### About this exercise
In the entries that follow, say how many lines contain the string "computer". Give no other words.

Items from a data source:
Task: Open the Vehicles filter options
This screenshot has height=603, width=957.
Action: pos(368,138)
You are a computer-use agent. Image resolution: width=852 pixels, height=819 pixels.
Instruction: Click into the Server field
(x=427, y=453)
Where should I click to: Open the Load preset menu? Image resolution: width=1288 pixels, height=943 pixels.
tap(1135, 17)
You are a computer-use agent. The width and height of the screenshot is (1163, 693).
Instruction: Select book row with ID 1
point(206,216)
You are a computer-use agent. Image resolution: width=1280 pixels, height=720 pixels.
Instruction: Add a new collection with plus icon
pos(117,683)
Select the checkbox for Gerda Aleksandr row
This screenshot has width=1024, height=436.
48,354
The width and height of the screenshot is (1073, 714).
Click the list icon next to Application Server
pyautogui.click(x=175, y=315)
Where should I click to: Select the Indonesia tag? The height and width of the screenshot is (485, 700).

### Solution below
3